Müslümanlar Osmanlı Balkanlarında, savaşlar başlamadan önce çoğunluk durumundaydılar. Nüfus etnik ve dinsel yönden karışık ise de Müslümanlar çoğunluktaydı (%51).1911 yılına gelindiğinde, Osmanlı Balkanlarında nüfus değişimi gerçekleşmiş bulunuyordu. 1912 yılında düzenlenen andlaşmalar, Osmanlı imparatorluğunun Avrupa’daki yazgısı kesin biçimde belirlendi. Bulgaristan, Sırbistan, Karadağ ve Yunanistan Osmanlının Avrupa’daki topraklarını zaptetmişti.
Bağdaşıklar, zaptettikleri ülkelerin bundan sonraki durumunu çözüme bağlamada bir anlaşmaya varamadılar ama Osmanlı imparatorluğunu Avrupa’dan sürmeyi ve paylaşma kararına vardılar. Birinci balkan savaşında Osmanlı hemen hemen bütün Osmanlı Avrupa’sını yitirmişti.
Bağdaşıklar arasındaki anlaşmazlıktan çıkan ikinci balkan savaşı Osmanlılara yitirdikleri ülkelerden küçük bir bölümünü kurtarma olanağı sağlamıştı.

SAVAŞLAR VE BALKAN MÜSLİMANLARI
Türk-Rus Savaşında görülenlere pek benzer etkiler yaratmıştır. Her iki savaşta, öldürme ırza geçme ve soygunlar Türklerle diğer müslümanları, evlerinden yurtlarından söküp ayırmıştır. Osmanlı İmparatorluğunun elinde kalan ülkelere göçe zorlanmıştır. Osmanlıların hesaplarına göre yalnız Kavala bölgesinde 7000 müslüman sığınmacı öldürülmüştür.bu kanıtlıyor ki yalnızca toplumların birini katletmesi değil Bulgarlar ve Yunan ordularının sivil Türklerin öldürülmesinde başı çekmesidir.

TALAN VE YAKIP YIKMA
Balkanlı Hıristiyanlar, müslüman sığınmacıların geri dönmemesini ve gitmemiş olanların gitmesini sağlamak için onların her şeyini talan edip yakıp yıkmışlardır. Yıllardır birlikte yaşadığı müslüman komşularının tarlalarını, mallarını sahiplenme duygusu; onları komşularını bir gecede boğazlamalarına yada evlerini besi hayvanlarını talan edip canlı bırakılmışta olsalar yiyecek ve barınak bulmak için göçe çıkmak zorunda bırakılıyorlardı.

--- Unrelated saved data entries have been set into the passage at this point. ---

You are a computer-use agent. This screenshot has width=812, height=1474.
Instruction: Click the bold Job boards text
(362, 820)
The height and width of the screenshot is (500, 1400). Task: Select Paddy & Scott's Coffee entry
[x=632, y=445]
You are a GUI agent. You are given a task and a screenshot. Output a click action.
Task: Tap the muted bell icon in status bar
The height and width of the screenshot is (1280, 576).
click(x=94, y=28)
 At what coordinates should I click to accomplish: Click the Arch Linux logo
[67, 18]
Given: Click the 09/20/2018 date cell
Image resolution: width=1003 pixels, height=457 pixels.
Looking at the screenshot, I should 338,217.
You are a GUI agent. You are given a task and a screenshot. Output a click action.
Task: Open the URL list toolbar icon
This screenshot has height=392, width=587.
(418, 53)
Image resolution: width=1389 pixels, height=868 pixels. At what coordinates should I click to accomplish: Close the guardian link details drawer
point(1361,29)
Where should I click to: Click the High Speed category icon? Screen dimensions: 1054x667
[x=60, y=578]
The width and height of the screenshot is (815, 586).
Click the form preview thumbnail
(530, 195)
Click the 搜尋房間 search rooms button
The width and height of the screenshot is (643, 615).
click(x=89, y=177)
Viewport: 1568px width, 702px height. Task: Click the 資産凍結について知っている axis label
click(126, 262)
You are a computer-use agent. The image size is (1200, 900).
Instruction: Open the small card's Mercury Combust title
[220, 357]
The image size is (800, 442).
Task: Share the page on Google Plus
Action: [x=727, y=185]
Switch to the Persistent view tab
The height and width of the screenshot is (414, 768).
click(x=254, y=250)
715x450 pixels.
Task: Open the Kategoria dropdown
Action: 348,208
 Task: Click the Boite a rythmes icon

Osmanlı Ülkesine kaçmayı başaranları da savaşın getirdiği yokluklar bekliyordu. Bu imkansızlıklar içerisinde Osmanlı ülkesi yoğun göçlerle boğuşmaktan yorgun düşmüştü.

ALTINCI BÖLÜM
DOĞU’ DA KESİN SONUÇ BELİRLEYİCİ SAVAŞ :

1.Dünya savaşı sırasında doruk noktasına doruk noktasına ulaşan Osmanlının Doğusun da ki Ermeni-Müslüman çatışması, toplumlar çatışması olarak Osmanlı ve Rus ordularının çatışmasıyla eşanlı olarak sürmekteydi. Olaya sivil halkın ve orduların verdiği kayıplar bakımından bakılırsa insanlık tarihinin verdiği en yüksek kayıplara yol açmış savaşlar arasında yer alır. Osmanlının güçsüzlüğünün, Rus emperyalizminin Avrupalıların işe burun sokmaları ve Ermeni ayrılıkçı ulusçuluğunu sonucu, çok büyük bir yıkım meydana gelmiştir. Her iki yandan da milyonlarca insan ölmüştür.
1.Dünya savaşı sırasında da doğuda otorite boşluğunun oluşması Kürt aşiretlere otorite boşluğunu doldurma fırsatı vermiştir. Kürt ayaklanmalarından en çok zarar görenlerin başında bölgede yaşayan Ermeniler gelmekteydi. Kürt aşiretleri, sivil halka yine çapul saldırılarına giriştiler. Rusya ’dan destek alan Ermenilerde savaş ilanından önce çeteler kurarak silahlanmışlardı. Ermeni çetecileri hem ‘Rus’ hem de ‘Türk’ Ermenilerinden oluşuyordu. Ermeni çeteci birlikleri Ermeni köylerini birer birer gezerek Ermenilerin Rus işgali altındaki bölgelere göç etmesi için baskıda bulunuyorlardı.

TOPLUMLARASI SAVAŞ

Daha önceki karşılıklı kıyımlardan farklı olarak bu sefer çatışmalar bölgenin tamamına yayılmıştı. Çünkü devlet daha önceleri bu çatışmaları belirli bir sınır içine alabiliyordu. Fakat 1. Dünya Savaşı içinde böyle bir gücü de kalmamıştı.

RUSLAR

Başlardaki ermeni saldırılarını Rus makamlarının ayarlamış bulunduğunu gösteren bir belgesel kanıt yok. Ancak Ruslar işgal ettikleri bölgelerdeki müslümanların silahlarını toplayıp bunları yerli Ermenilere dağıtmak dahil, Ermeni ayaklanmasını kolaylaştırmak için ellerinden geleni yapıyorlardı.
Ruslar yalnızca Ermeni savaşçıları kendi yanlarına çekip onları kazanmış
Olmakla kalmadılar, birde Osmanlı askerlerini cepheden uzak tutular.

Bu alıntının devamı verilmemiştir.